A trip and tour of Thomasville will not be complete without a visit to the nearby Pebble Hill Plantation, on the outskirts of town. Pebble Hill is the South’s most spectacular and lovingly cared for country estate. The primary stewardship of the plantation was through a succession of educated, artistic, cultured, competitive and ambitious women. First, the original land was willed to the 21 year old daughter of the owner, Thomas Jefferson Johnson.  The second owner, industrialist Howard Melville Hanna of Standard Oil, gave it to his daughter, Kate Hanna Ireland Harvey. In 1936, Kate bequeathed it to her daughter, Elisabeth “Miss Pansy” Ireland Poe, who lived there until 1978. Kate, followed by Miss Pansy, chartered the architectural services of Cleveland’s Abram Garfield and built a remarkable collection of support buildings, guest cottages, barns, stables, kennels, carriage houses and a 29 room Main House with every conceivable amenity for comfort, convenience and entertaining.
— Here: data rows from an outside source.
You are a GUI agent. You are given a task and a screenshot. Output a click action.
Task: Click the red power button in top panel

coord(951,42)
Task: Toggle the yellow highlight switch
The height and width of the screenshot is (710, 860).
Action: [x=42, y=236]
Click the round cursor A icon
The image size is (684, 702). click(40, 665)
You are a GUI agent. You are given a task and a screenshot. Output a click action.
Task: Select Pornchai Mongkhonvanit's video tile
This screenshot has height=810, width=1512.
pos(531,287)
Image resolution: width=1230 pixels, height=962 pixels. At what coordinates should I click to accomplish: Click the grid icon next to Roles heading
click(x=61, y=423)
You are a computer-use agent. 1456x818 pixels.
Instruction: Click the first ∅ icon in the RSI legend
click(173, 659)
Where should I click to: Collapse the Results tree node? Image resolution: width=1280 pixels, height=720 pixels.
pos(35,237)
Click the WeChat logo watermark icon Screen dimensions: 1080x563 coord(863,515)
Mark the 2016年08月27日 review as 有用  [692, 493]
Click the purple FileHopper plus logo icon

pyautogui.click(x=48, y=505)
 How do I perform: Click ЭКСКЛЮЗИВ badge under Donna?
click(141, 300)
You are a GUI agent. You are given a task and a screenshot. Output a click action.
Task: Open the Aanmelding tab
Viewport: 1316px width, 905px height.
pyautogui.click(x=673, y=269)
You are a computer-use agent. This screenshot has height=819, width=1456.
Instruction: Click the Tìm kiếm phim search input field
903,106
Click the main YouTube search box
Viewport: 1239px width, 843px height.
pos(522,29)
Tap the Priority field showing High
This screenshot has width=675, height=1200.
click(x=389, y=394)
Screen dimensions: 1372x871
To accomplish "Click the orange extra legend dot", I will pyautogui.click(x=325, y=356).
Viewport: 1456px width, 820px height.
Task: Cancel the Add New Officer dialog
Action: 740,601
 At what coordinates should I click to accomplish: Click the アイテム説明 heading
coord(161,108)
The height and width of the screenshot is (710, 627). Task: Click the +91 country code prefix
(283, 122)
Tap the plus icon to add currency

The Main House retains all of its original furnishings and showcases one of America’s premier collections of “Sporting Art”, featuring the work of ten, world-famous English artists and ten, comparable American artists in the Elisabeth Ireland Poe Gallery of Sporting Art. The extended art collection includes many original John James Audubon bird prints, some of which are from his “double-elephant folio”. The horse stable and cow barn complex was modeled after Thomas Jefferson’s University of Virginia central core with its inner courtyard shaded by outstretched, huge Live Oak canopies and encircled with a Jeffersonian-serpentine, red-brick, garden wall. A guided tour of the Main House and a self-guided tour of the out-buildings, gardens and grounds is a worthy indulgence that could easily take hours to absorb. The experience is one of being on a James River Plantation in Virginia – far from southwest Georgia. Miss Pansy left a large endowment to establish the Pebble Hill Foundation to ensure that Pebble Hill will always be cared for properly, so that guests can tour her lovely home for many years to come. You should take advantage.